GIVEN DATA:

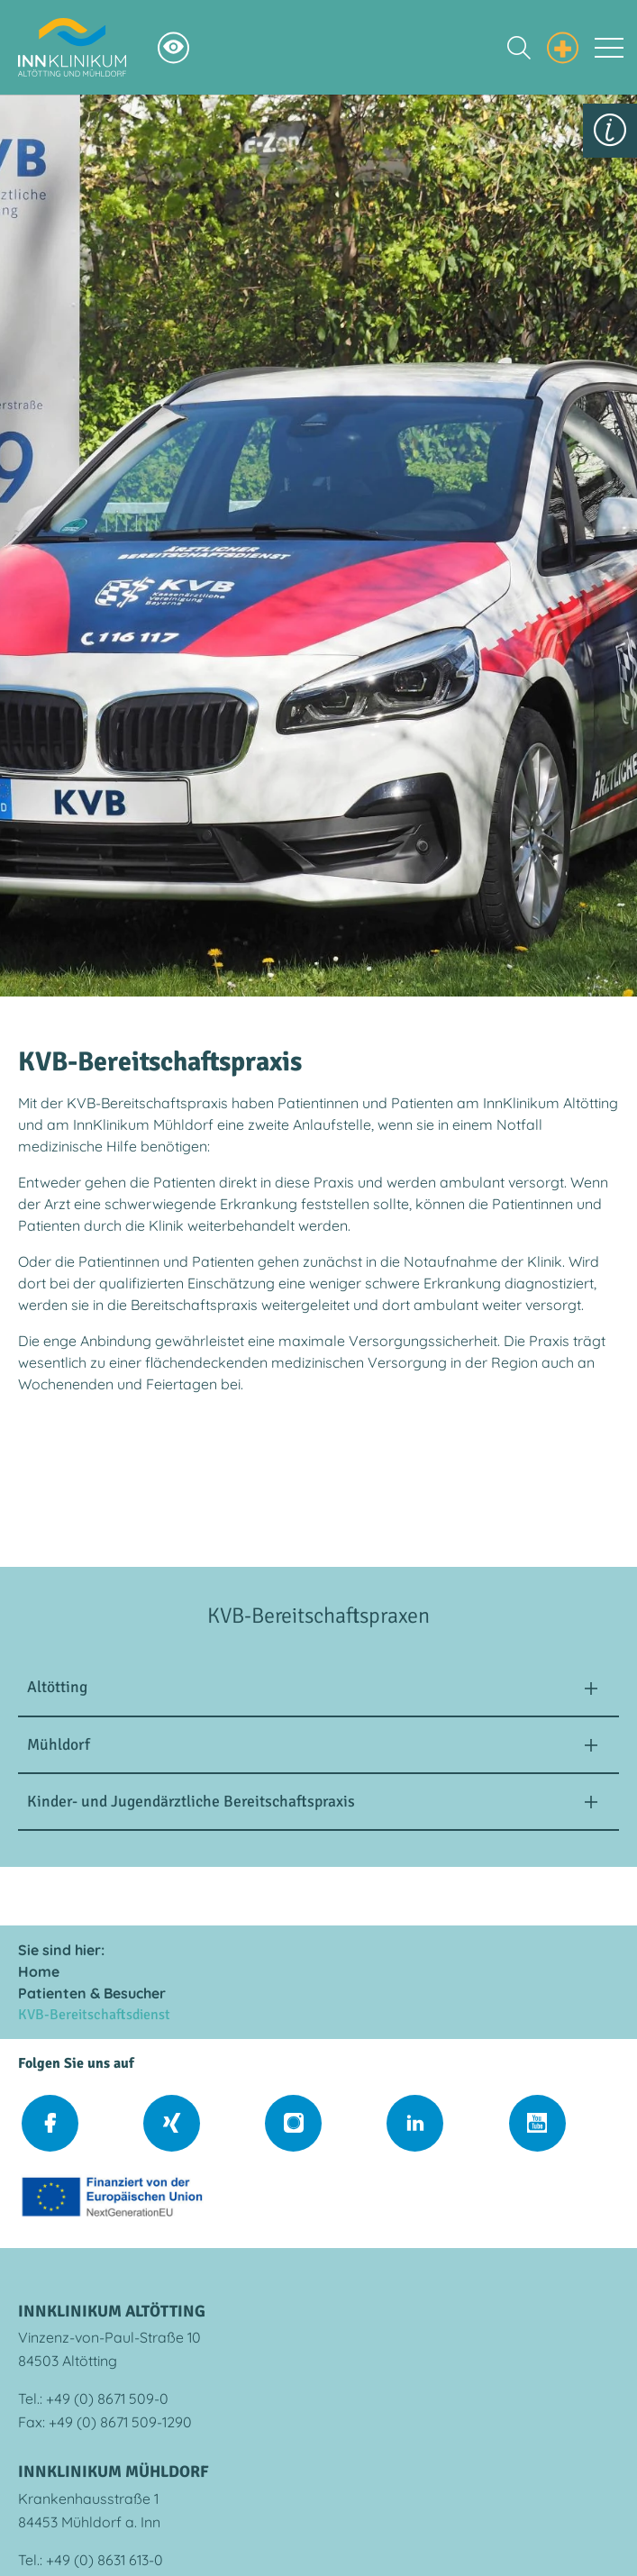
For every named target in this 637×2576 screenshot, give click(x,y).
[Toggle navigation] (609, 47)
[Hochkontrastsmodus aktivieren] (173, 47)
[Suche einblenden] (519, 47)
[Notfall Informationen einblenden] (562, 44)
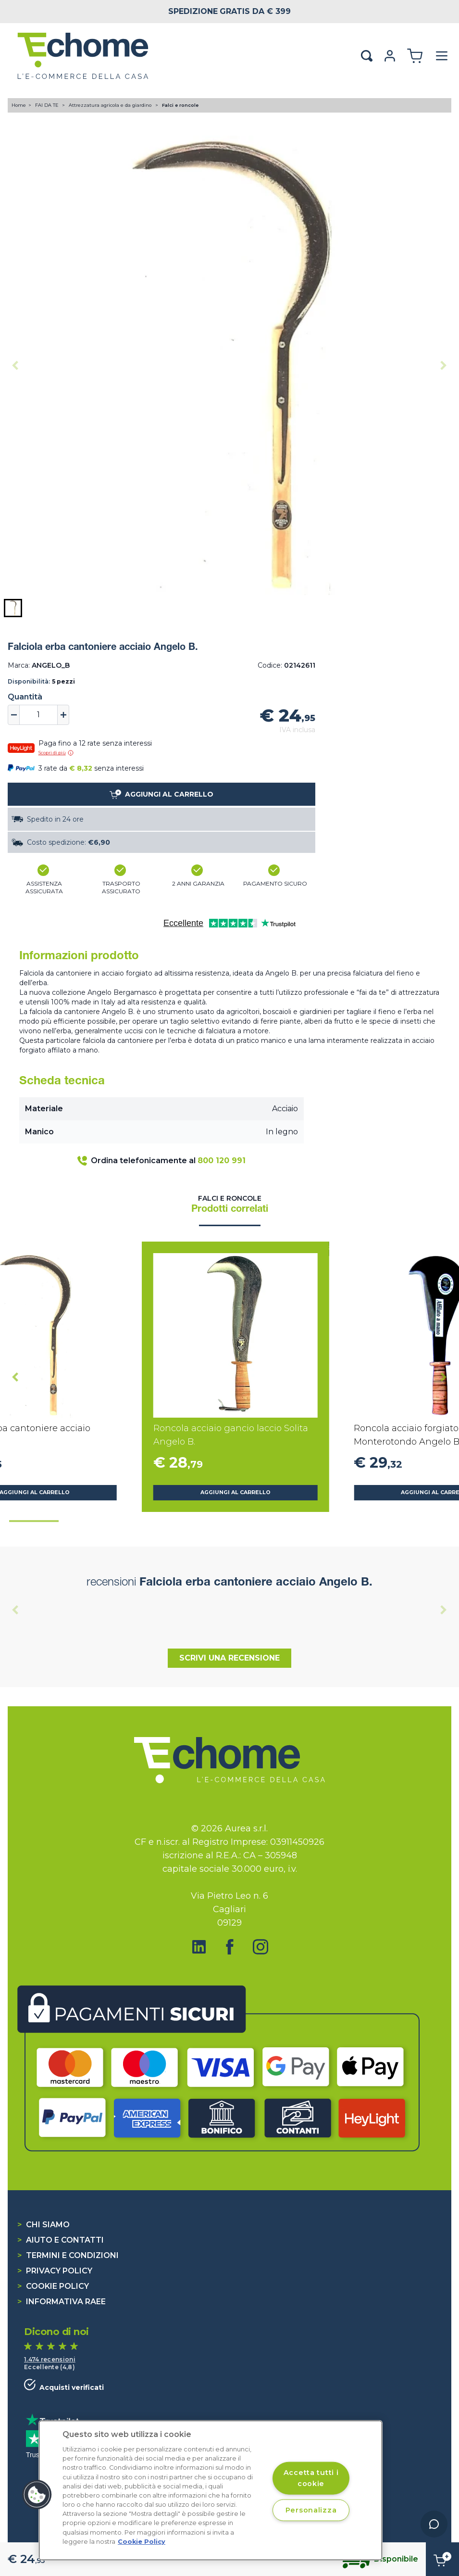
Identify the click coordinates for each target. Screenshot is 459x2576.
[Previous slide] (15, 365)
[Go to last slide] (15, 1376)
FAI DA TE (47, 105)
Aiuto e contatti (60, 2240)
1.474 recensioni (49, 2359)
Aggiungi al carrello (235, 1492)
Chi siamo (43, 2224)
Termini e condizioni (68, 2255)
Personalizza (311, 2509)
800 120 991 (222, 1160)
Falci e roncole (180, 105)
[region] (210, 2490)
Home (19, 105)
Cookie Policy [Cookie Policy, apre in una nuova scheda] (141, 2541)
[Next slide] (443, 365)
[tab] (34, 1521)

...

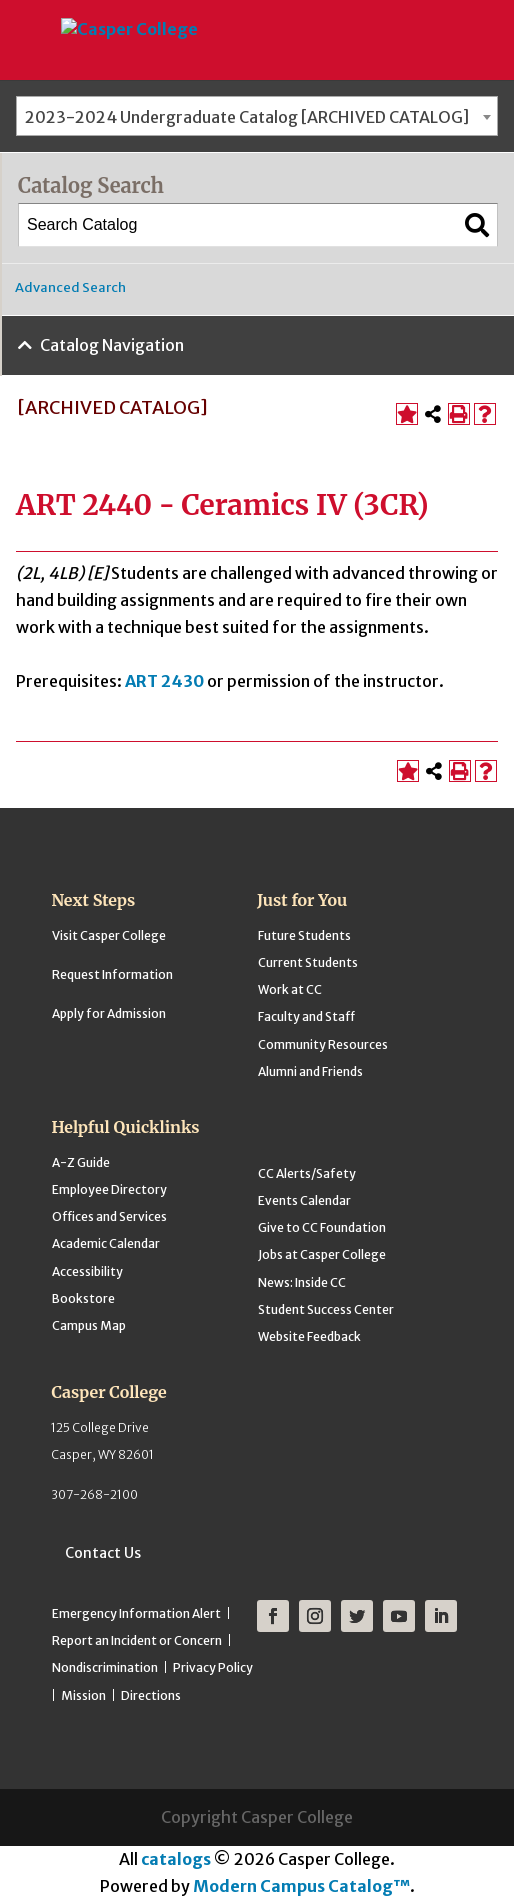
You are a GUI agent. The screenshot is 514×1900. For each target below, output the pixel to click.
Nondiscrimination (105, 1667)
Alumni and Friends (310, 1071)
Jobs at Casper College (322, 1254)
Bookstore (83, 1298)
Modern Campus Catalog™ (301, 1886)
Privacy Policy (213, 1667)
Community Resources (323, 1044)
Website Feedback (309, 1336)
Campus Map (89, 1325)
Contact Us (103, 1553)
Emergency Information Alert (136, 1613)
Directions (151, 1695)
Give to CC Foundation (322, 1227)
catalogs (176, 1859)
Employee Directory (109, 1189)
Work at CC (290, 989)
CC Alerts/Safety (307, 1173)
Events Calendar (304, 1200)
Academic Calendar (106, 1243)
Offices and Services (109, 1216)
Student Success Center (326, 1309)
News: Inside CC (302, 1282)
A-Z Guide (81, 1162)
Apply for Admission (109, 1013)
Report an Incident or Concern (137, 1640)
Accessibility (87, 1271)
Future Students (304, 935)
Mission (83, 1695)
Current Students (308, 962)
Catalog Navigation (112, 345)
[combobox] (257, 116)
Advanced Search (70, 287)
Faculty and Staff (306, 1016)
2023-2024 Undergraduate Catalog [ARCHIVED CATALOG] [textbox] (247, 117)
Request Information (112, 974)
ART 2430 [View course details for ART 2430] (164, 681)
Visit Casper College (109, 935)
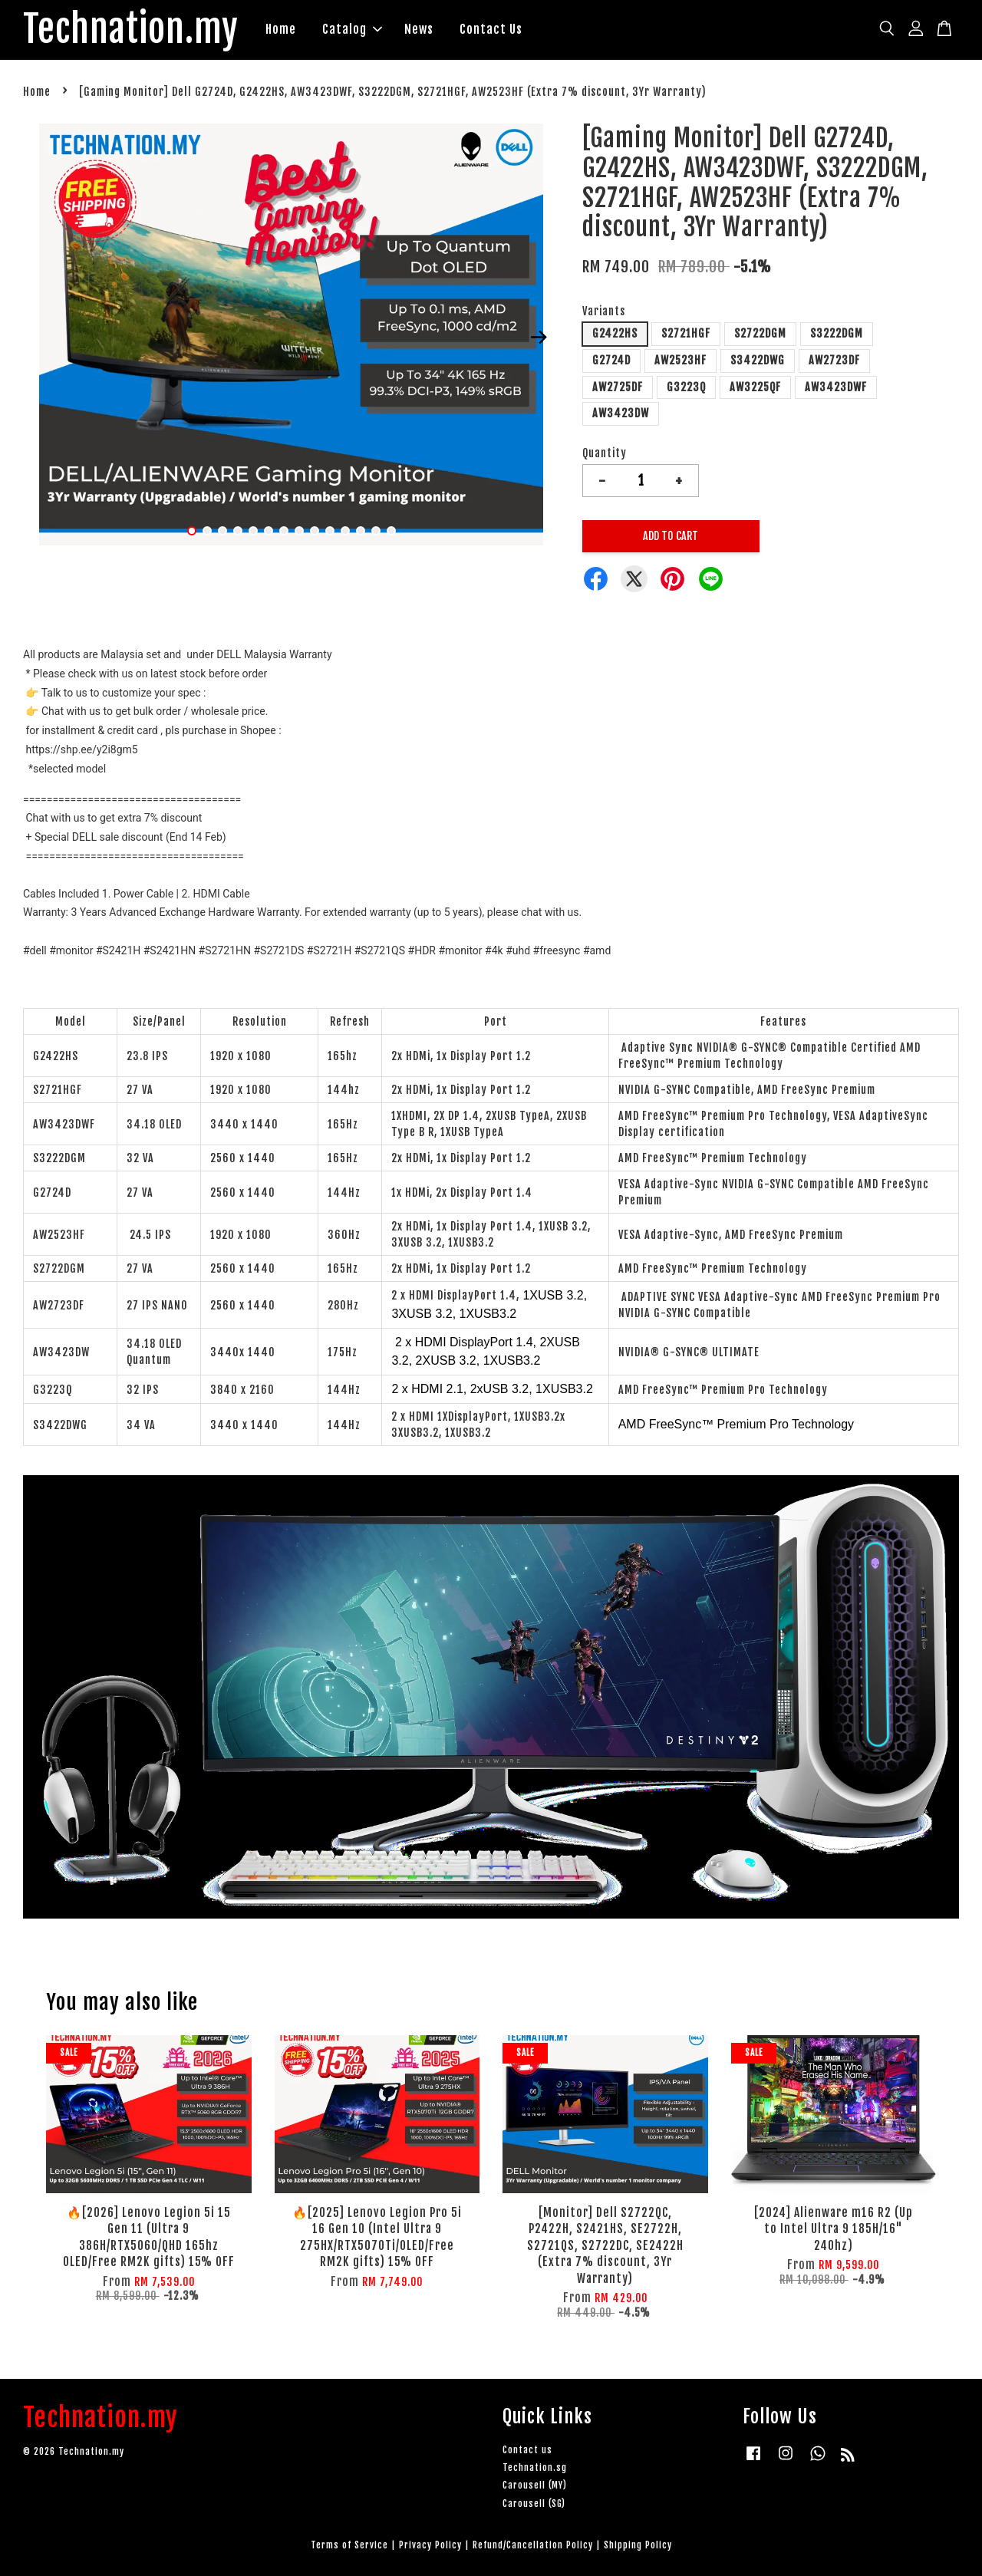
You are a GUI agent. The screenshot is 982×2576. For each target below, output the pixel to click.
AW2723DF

==

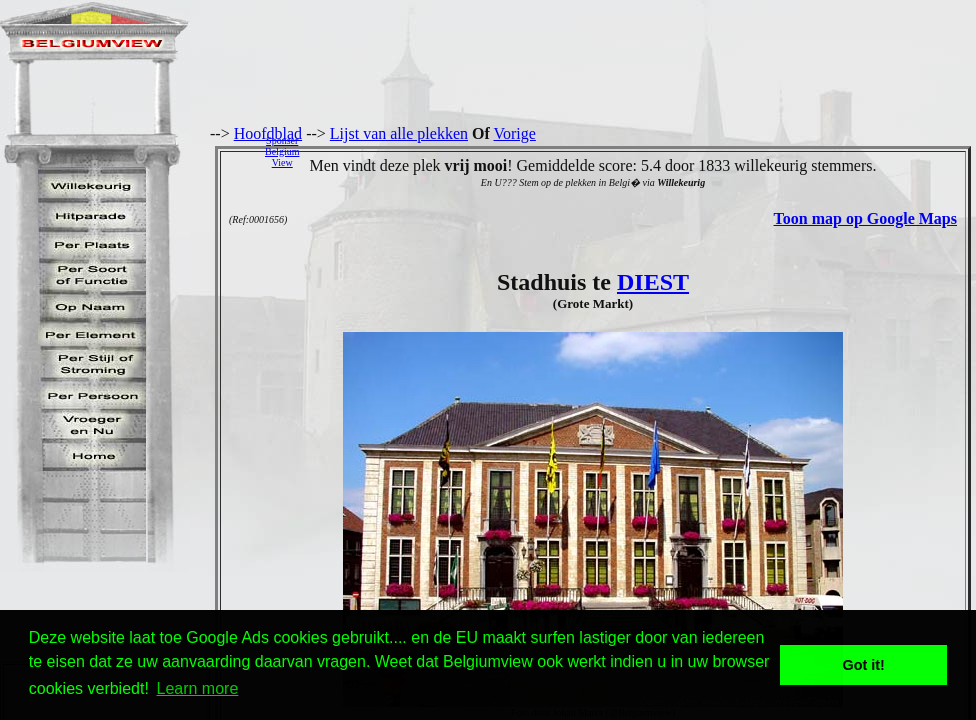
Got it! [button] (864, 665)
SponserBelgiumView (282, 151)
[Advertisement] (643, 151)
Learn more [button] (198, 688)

WHAT THE TASK ASKS: Rewrite the material beginning at the line that has "For every named" and stopping after the line that has "Chi siamo (43, 2224)", with "slide" replaced by "panel" and all else unchanged. Leave the pictures out of the output.

ANSWER FOR THIS EXERCISE:
For every named target in this 637×2576 screenshot, give click(x,y).
[Toggle navigation] (609, 47)
[Hochkontrastsmodus aktivieren] (173, 47)
[Suche einblenden] (519, 47)
[Notfall Informationen einblenden] (562, 44)
Identify the click coordinates for each target. Screenshot is 459x2576.
[Previous panel] (15, 365)
[Go to last panel] (15, 1376)
FAI DA TE (47, 105)
Aiuto e contatti (60, 2240)
1.474 recensioni (49, 2359)
Aggiungi al carrello (235, 1492)
Chi siamo (43, 2224)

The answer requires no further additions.